Some updates
Wes Bucey said:
This entire thread is extremely interesting. Marc has made a habit lately of bringing "Blasts From the Past" back to our consciousness (probably as much to show "what goes around comes around" as to highlight changes in thinking.)
I'm going to be giving a short presentation on Change Management = Cultural Change
at one of my ASQ Sections on June 17. I found some interesting material in this thread which I may adapt to the presentation.
As I read and reread this thread, I become more and more fascinated by the interweaving of
- "change"
- "culture"
- "ethics"
An interesting sidelight to the ethics situation is that the U.S. government has seen a connection between
- ferreting out unethical and criminal behavior in corporations
and
- the positive impact on the well-being of its citizens.
One method the government is using more and more is sharing the fines and penalties imposed on wrong-doers with the whistleblowers who turn them in.
So now, if you have as strong an ethical conscience as our vanished Cover (Carl Keller), you have an opportunity to do the right thing and get some compensation which will help you survive the career blacklisting which inevitably has followed whistleblowers throughout the world.

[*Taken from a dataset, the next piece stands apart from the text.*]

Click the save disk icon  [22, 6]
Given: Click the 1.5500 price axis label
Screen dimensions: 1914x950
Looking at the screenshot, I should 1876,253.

As I correspond with folks from around the country, I sense a real fear on the part of executives over the Sarbanes-Oxley Act (SOX) (
http://www.sarbanes-oxley.com/)
I mentioned in another thread the recent emphasis by the FDA to pursue litigation and criminal action against noncompliant companies. I neglected to mention that many of these FDA investigations are instigated by whistleblowers who stand to receive 10% of the total fine and disgorgement money paid by a company in settlement or court judgement. I'm not so sure about the rest of you, but I wish I had been the whistleblower
(if there was one - the government doesn't necessarily have to identify one if he doesn't testify) when Schering-Plough agreed to pay the FDA a $500 million settlement to resolve manufacturing problems -- the largest FDA settlement ever.
With $50 million in my bank, I wouldn't worry too much about getting another job at a drug company.
Our old guru, Deming, said, REMOVE FEAR! It seems the U.S. government is trying to remove that fear of being a whistleblower who gets blacklisted by providing a nice financial cushion.